Auto-Scaling AI Workloads on Google Kubernetes Engine

Question

Pulumi · Accepted Answer

To facilitate auto-scaling AI workloads on Google Kubernetes Engine (GKE), you would typically look at creating a Kubernetes cluster with autoprovisioning enabled on node pools so that GKE can automatically manage the types and amount of resources your workload needs.

The resources implicated for this task from the Pulumi Registry include GKE clusters, autoscalers, and node pools, among others. In the context of scaling AI workloads, considerations for GPU or TPU resources might also be necessary, given that these could be critical for AI model training and inference tasks.

Here’s a high-level overview of the steps we will follow:

1. **Create a GKE Cluster**: A GKE cluster is a set of compute resources, and the control plane that manages those resources on Google Cloud.
2. **Configure Node Pools**: Node pools enable the GKE cluster to contain multiple node instances where the AI workload will run.
3. **Set up Auto-Scaling**: GKE provides a way to automatically resize the number of nodes in a given node pool, based on the demands of your workloads.

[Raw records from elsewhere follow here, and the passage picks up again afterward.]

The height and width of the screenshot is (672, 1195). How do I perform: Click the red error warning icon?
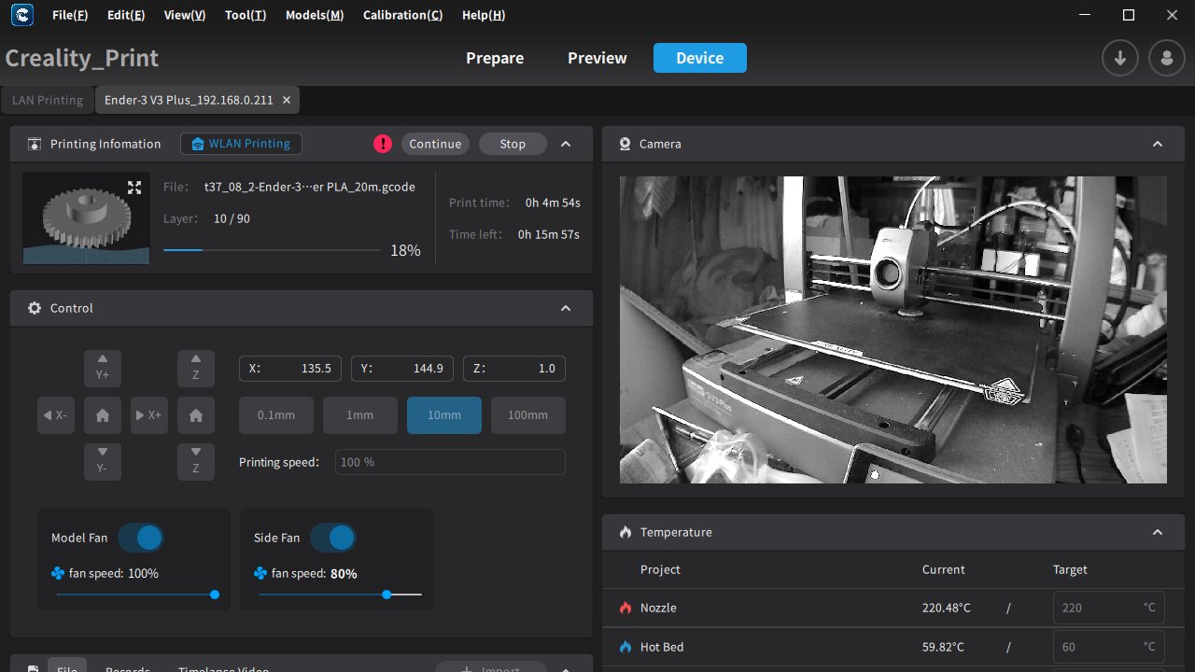tap(383, 144)
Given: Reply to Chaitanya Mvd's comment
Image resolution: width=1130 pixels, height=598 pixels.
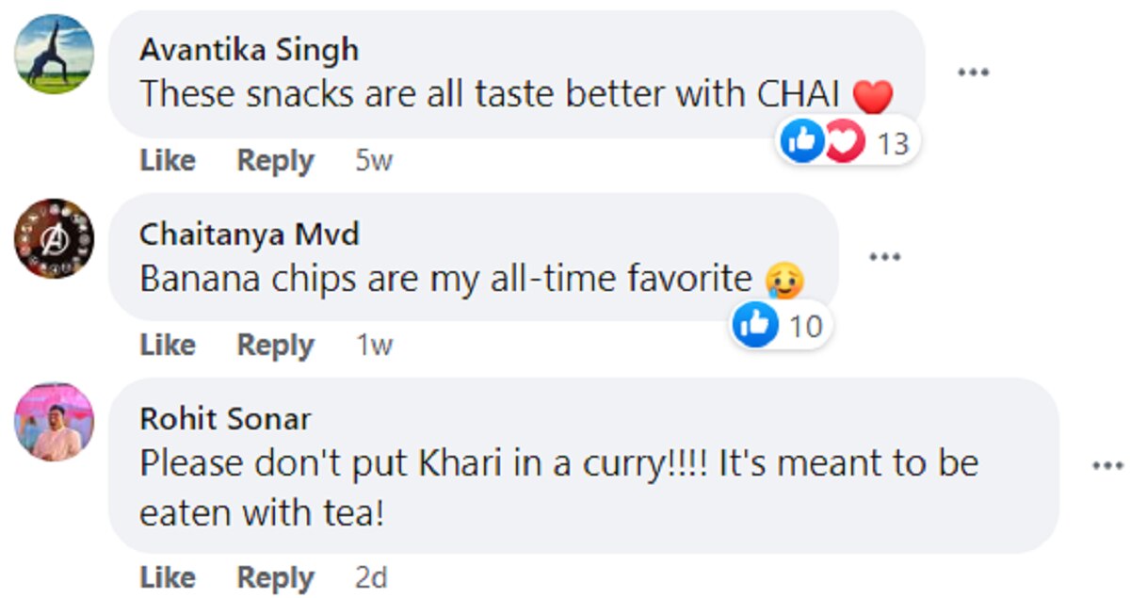Looking at the screenshot, I should (275, 346).
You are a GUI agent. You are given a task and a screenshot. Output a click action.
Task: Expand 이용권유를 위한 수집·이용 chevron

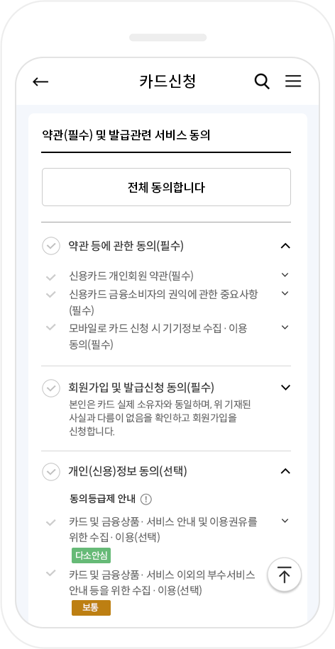coord(285,521)
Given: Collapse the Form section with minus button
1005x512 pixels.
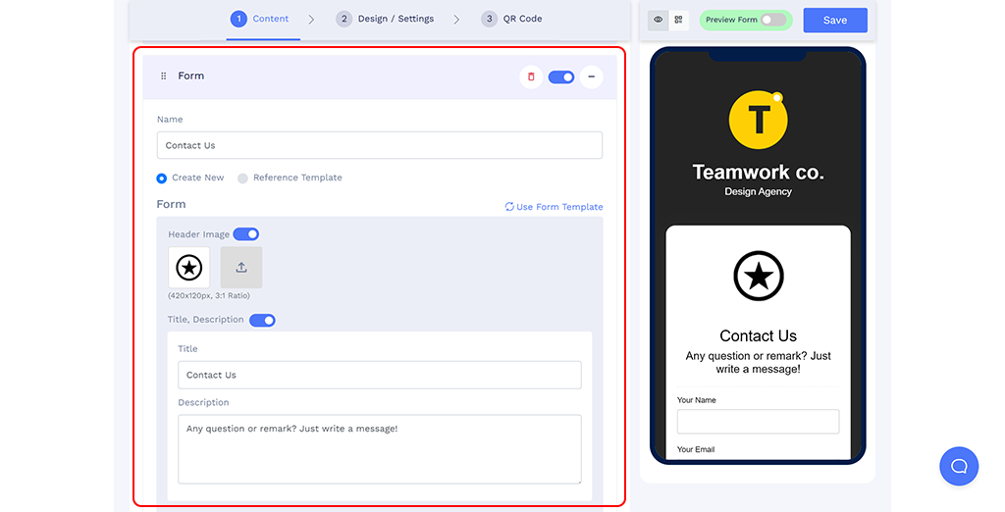Looking at the screenshot, I should pos(591,77).
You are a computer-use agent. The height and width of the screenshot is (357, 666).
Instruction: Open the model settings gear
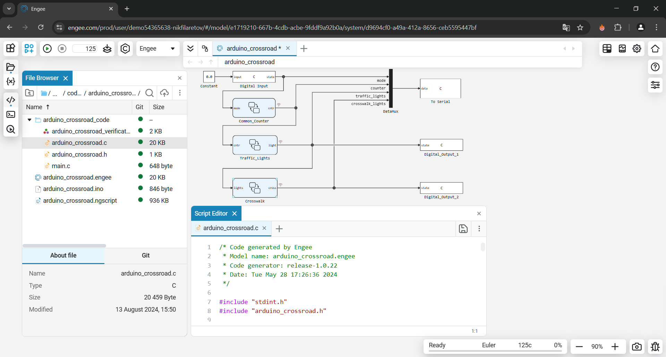[x=637, y=49]
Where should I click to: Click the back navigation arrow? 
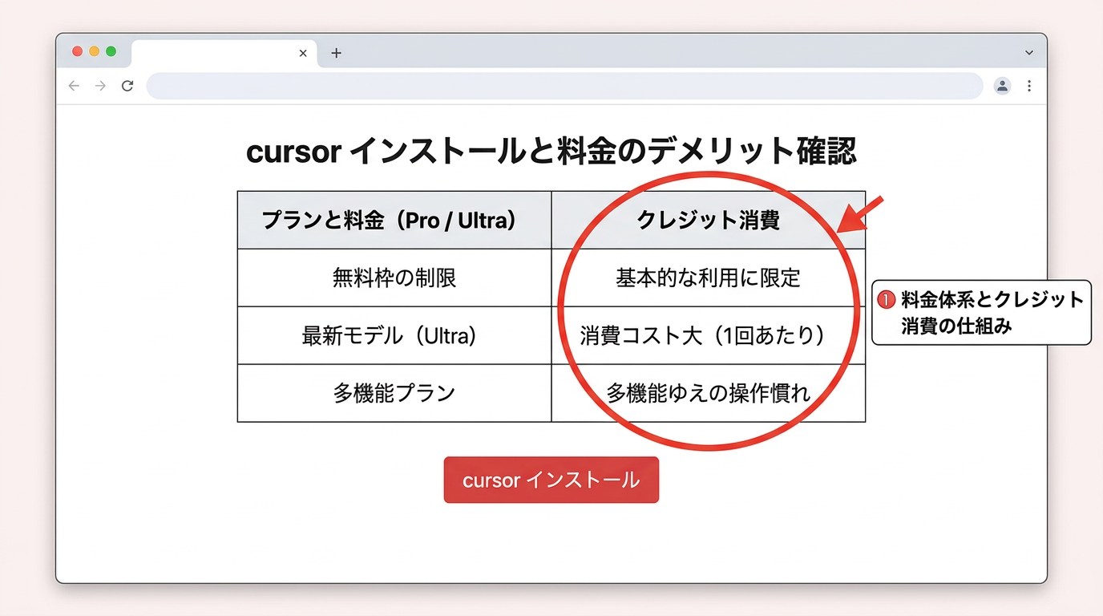(73, 86)
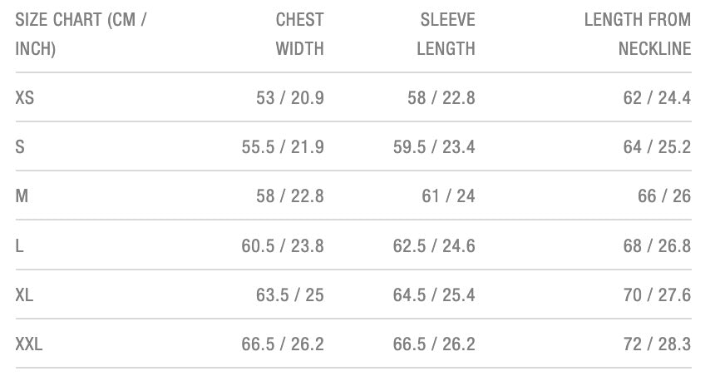Click XS chest width value 53 / 20.9
This screenshot has width=720, height=391.
[290, 98]
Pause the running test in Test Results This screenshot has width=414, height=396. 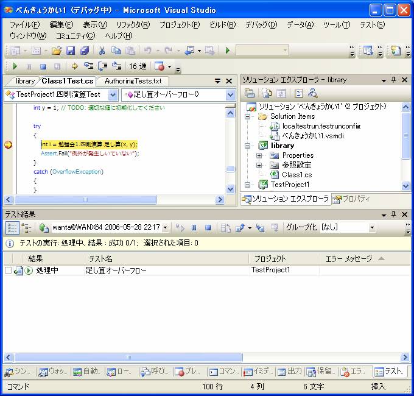[194, 227]

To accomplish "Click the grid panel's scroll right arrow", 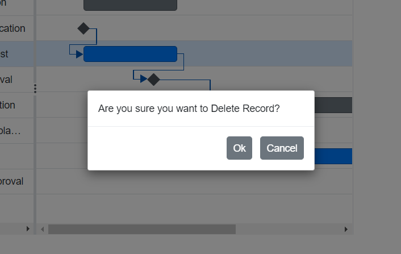I will 28,228.
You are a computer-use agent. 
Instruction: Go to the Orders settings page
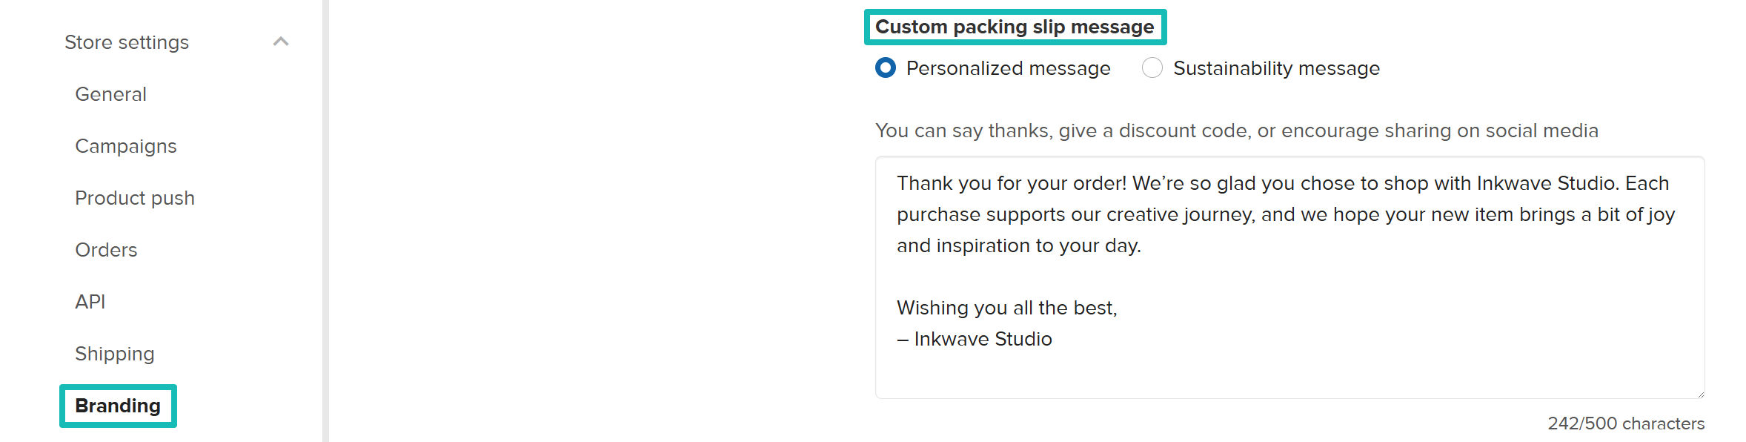pyautogui.click(x=106, y=250)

Now let's write a Pulumi program in Python that accomplishes these high-level tasks. Within this program:

- Creates a GKE cluster.
- Configures a node pool with auto-scaling enabled and sets up specialized hardware such as GPUs for the AI workloads.
- Optionally, applies other configurations such as setting the Kubernetes version or enabling network policies.

```python
import pulumi
import pulumi_gcp as gcp

# Initialize GCP project and location configuration.
config = pulumi.Config()
project = config.require("project")
zone = config.require("zone")

# Create a GKE cluster.
cluster = gcp.container.Cluster("ai-cluster",
    initial_node_count=1,
    min_master_version="latest",
    node_version="latest",
    node_config={
        "oauth_scopes": [
            "https://www.googleapis.com/auth/compute",
            "https://www.googleapis.com/auth/devstorage.read_only",
            "https://www.googleapis.com/auth/logging.write",
            "https://www.googleapis.com/auth/monitoring"
        ],
        "machine_type": "n1-standard-1",
        "labels": {"workload": "ai-processing"},
        "metadata": {"disable-legacy-endpoints": "true"},
    },
    autoscaling={"enabled": True},
    description="Auto-scaling AI workloads on GKE",
    # Enabling network policy on cluster allows you to restrict and control network access to and from container Pods.
    network_policy={"enabled": True},
    resource_labels={"usage": "ai-workload-scaling"},
    location=zone,
    project=project)

# Configure a node pool with auto-scaling and optional GPU/TPU resources for AI workloads.
ai_node_pool = gcp.container.NodePool("ai-node-pool",
    cluster=cluster.name,
    initial_node_count=1,
    autoscaling={
        "min_node_count": 1,
        "max_node_count": 5,
    },
    management={
        "auto_repair": True,
        "auto_upgrade": True
    },
    node_config={
        # Sample machine type and GPU configuration, this will vary based on the workload requirements and budget.
        "machine_type": "n1-standard-4",
        "oauth_scopes": [
            "https://www.googleapis.com/auth/compute",
            "https://www.googleapis.com/auth/devstorage.read_only",
            "https://www.googleapis.com/auth/logging.write",
            "https://www.googleapis.com/auth/monitoring"
        ],
        # Accelerators such as Google's TPUs or Nvidia GPUs can significantly speed up AI-related tasks.
        "accelerators": {
            "accelerator_count": 2,
            "accelerator_type": "nvidia-tesla-v100",
        },
        "labels": {"usage": "gpu-accelerated-workload"},
        "metadata": {"disable-legacy-endpoints": "true"},
    },
    location=zone,
    project=project)

pulumi.export('cluster_name', cluster.name)
pulumi.export('ai_node_pool_name', ai_node_pool.name)
```

In the code above, we're doing the following:

- Creating a GKE cluster (`ai-cluster`) with basic configurations for authentication, computational resources, and network policy enablement.
- Creating a node pool (`ai-node-pool`) for the cluster with auto-scaling configurations. The provided sample uses `n1-standard-4` machine types and specifies Nvidia Tesla V100 GPUs as accelerators, which are well-suited for computational workloads such as AI training jobs.
- Auto-repair and auto-upgrade are enabled on the node pool to ensure the cluster nodes remain healthy and up-to-date.

Please note that the specific machine types and accelerators may change depending on workload demands and what's available in your Google Cloud region. You'll need to adjust the `machine_type` and `accelerator_type` according to your particular AI workload and performance needs.

You can create the Pulumi stack by running `pulumi up` in the directory containing this script, assuming you have Pulumi installed and have an active GCP account configured. The Pulumi CLI will take care of authenticating with Google Cloud, creating the resources, and outputting any exported values such as the cluster and node pool names.